# Any bird experts here?



## Loohan (Aug 4, 2019)

Yesterday i heard a little squeal or chirp and saw a small brown animal in my houytuynia vines in front of my cabin. Then later got a view of her body. At first i thought she must have a nest with eggs in the vines she was warning me to be careful of, but now i think she might be some juvenile. I don't know much about birds.
I saw her around several times yesterday and then this morning when i took these pix. NEVER IN FLIGHT! She seems unable to fly and just hops around in front of my cabin.
Maybe she is just too young and fell out of a nest, i dunno.
Anyway, she must be finding plenty of bugs to eat.
I have asked my big snake friends to spare her...


----------



## Tom (Aug 4, 2019)

Pic didn't show for me, but its a bit late in the season for them to be leaving the nest now. Any of this year's hatchlings should be out and about doing their own thing by now. Might be an injured bird or a juvenile that just hasn't quite figured things out yet. The _best _thing you can do either way is to leave it alone and let nature take its course.


----------



## Loohan (Aug 4, 2019)

Strange.

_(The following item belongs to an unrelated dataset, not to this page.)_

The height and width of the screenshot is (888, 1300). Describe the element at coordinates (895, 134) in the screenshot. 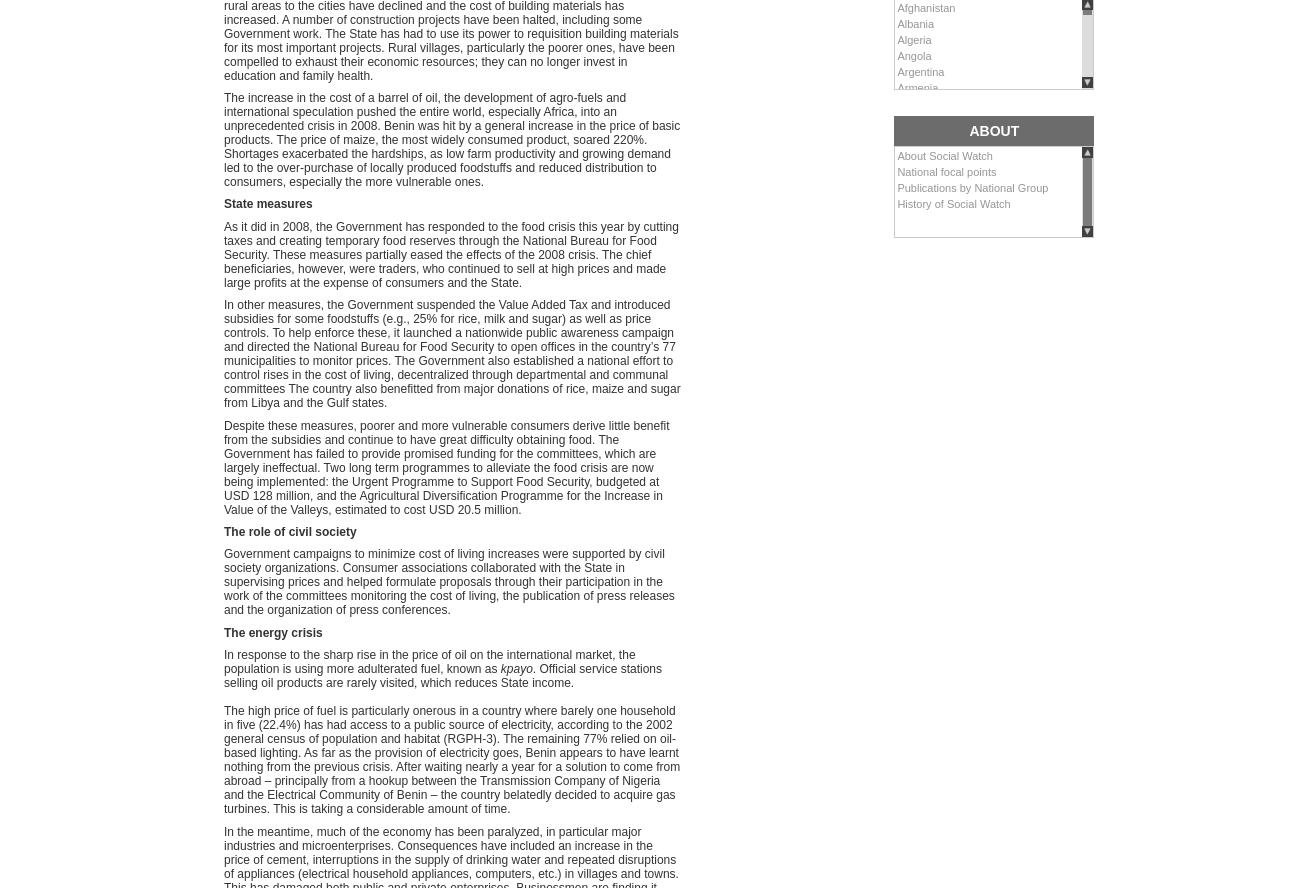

I posted the image from one browser, then used a different one to access Tom's reply. I was logged out on the 2nd browser and only saw a thumbnail of my image. Once i logged in i saw the full pic plus a box said click image for full pic so then i saw an even bigger version.
Yes i intend to leave it alone but was curious what kind of bird.
I don't know much but suspect it's a quail.


----------



## Yvonne G (Aug 4, 2019)

My friend Google says it may be a brown thrasher??? And, like you thought, a young bird


----------



## Loohan (Aug 4, 2019)

Yvonne G said:


> My friend Google says it may be a brown thrasher??? And, like you thought, a young bird



Yes, i was just about to post that. A friend told me.
http://prairienature.blogspot.com/2012/07/fledgling-brown-thrashers-in-backyard.html

I didn't think to do a reverse image search.


----------



## wccmog10 (Aug 4, 2019)

They look like young brown thrashers to me. And it sounds like the behavior you’d expect from baby birds. The noises were probably food begging vocalizations. It could be that this was a second clutch for the parents- hence the late timing. I’m not sure if brown thrashers will double clutch or not. I believe several bird species will lay as many clutches as they have food and weather for.


----------



## wccmog10 (Aug 4, 2019)

Tom said:


> Pic didn't show for me, but its a bit late in the season for them to be leaving the nest now. Any of this year's hatchlings should be out and about doing their own thing by now. Might be an injured bird or a juvenile that just hasn't quite figured things out yet. The _best _thing you can do either way is to leave it alone and let nature take its course.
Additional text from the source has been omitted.